Meu menino, já oficialmente adolescente, olha aquilo com cara de “déjà vu” e balança lentamente a cabeça. E ficamos, incomodados, a pensar o que se passa naquela cabeça cheia de planos, sonhos e desejos absolutamente legítimos. E mais tarde, já na cama, continuamos a nos indagar o que ele pensa, o que ele vive na escola, o que ele vive com os amigos.

Certamente, como nós, inúmeros pais neste momento devem estar mais uma vez se perguntando se os esforços que fazemos para a promoção de uma educação para a paz, a tolerância e a compaixão têm surtido efeito. Como proteger nossos filhos dos “monstros” que há muito deixaram de viver no armário do quarto quando as luzes se apagam?

A cultura da violência, que gera “heróis” altamente bélicos, jogos “divertidos” em que se explodem cabeças (uma evolução do Tom e Jerry?) ou que se conferem mais pontos a quem atropelar mais velhinhas, só pode gerar uma parcela de lunáticos que querem ser EI, Boko Haram, Skinhead ou coisas do género? Ou não é nada disso…?

Continuo a me sentir despreparada e angustiada com tudo isso e, tal qual o Presidente, sinto-me constrangida diante da notícia do tiroteio em Oregon.
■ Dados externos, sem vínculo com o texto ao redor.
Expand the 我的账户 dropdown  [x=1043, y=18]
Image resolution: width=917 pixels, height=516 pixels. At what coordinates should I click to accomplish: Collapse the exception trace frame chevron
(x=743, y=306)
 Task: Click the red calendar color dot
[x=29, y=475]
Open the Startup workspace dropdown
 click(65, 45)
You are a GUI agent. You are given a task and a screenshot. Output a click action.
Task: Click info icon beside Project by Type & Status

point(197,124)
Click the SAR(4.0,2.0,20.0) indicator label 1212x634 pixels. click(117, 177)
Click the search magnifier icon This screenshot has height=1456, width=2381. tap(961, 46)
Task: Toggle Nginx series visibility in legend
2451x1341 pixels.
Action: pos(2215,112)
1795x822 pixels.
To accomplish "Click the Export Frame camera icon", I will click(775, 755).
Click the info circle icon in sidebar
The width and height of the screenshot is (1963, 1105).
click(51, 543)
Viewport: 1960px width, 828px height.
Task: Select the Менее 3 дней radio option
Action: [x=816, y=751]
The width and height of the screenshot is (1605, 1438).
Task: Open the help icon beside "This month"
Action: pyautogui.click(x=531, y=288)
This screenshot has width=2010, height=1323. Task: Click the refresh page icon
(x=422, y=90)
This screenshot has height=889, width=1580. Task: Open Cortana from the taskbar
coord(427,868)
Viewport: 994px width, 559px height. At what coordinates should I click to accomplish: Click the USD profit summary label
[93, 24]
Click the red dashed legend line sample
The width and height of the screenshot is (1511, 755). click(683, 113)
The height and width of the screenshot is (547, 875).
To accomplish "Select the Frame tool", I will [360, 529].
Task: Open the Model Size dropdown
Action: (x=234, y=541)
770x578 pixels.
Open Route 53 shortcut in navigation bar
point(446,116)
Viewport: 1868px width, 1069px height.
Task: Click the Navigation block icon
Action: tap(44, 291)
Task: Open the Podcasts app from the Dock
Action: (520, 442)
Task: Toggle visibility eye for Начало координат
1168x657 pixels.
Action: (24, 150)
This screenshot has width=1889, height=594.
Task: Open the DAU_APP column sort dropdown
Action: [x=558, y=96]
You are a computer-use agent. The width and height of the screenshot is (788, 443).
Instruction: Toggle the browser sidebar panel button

Como ele, sinto-me desanimada diante desta loucura que tem vindo a se tornar rotineira.

E mais uma vez olho para o Presidente e vejo no seu rosto, no seu corpo, no seu discurso o que vejo aqui em casa, nos nossos sobrolhos, nos nossos ombros, nas nossas preocupações, então só me ocorre um poema de Carlos Drummond de Andrade (sempre Drummond):

Não serei o poeta de um mundo caduco.
Também não cantarei o mundo futuro.
Estou preso à vida e olho meus companheiros.
Estão taciturnos mas nutrem grandes esperanças.
Entre eles, considero a enorme realidade.
O presente é tão grande, não nos afastemos.
Não nos afastemos muito, vamos de mãos dadas.